Attendees should not take this show literally. This is all surrealism. There’s no record that Davis ever appeared on Cole’s TV show. And Nat Cole was not a dancer. You must put aside the fact that Davis himself didn’t always lead on black issues; he fawned when his pal Frank Sinatra made racial jokes. In Davis’s defense, he knew that Sinatra had a strong record on racial issues and probably assumed that “everyone” knew that Frank was “just kidding.” But the contrast of a brash Davis and a quiet Cole is powerfully theatrical.

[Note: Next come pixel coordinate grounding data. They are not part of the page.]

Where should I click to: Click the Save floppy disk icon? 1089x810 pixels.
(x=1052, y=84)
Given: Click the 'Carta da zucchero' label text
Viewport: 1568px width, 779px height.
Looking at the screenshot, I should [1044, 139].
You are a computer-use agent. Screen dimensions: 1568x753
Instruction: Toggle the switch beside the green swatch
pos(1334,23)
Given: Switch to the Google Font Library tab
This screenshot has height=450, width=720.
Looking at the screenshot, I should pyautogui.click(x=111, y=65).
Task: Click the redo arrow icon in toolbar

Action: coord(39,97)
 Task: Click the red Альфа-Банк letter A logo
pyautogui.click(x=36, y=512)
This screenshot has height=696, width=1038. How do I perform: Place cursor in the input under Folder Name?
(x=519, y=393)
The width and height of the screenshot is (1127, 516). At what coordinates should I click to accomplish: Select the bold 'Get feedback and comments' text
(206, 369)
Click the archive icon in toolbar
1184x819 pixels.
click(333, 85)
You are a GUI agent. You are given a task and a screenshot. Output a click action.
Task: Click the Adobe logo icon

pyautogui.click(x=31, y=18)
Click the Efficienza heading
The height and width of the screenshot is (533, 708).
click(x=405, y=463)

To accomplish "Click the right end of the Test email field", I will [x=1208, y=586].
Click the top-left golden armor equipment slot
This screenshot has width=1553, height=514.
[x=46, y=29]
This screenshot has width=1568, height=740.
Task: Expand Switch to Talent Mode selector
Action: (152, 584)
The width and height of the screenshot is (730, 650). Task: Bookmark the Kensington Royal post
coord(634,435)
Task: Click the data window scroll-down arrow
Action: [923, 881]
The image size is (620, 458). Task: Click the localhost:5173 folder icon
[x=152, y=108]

The action is set in a TV studio and dressing room on December 17, 1957, the date of Cole’s last broadcast. Clint Ramos’s set design and Katherine O’Neill’s costumes are excellent. The script builds tension as it highlights the many slights which Cole endured because of his race. Characters mouth words that Cole imagines are in their minds, although they actually never spoke them. And a “decency” yardstick is used to prevent Cole from coming too close to white female guests. (I remember the furor when Cole momentarily touched a white woman on TV!)

Superb contributions come from Gisela Adisa as Eartha Kitt and Natalie Cole, Rachael Duddy as Betty Hutton and Peggy Lee, Zonya Love as Nat’s mother, Dayshawn Jacobs as young Nat and as Billy Preston, and Jo Twiss, Marc D. Donovan and Owen Pelesh as broadcast flunkies. Fine choreography is by Jared Grimes. John McDaniels arranged the music and composed one new song, while Ryan Slatko leads the small band.

All in all, this work-in-progress is great imaginative theater.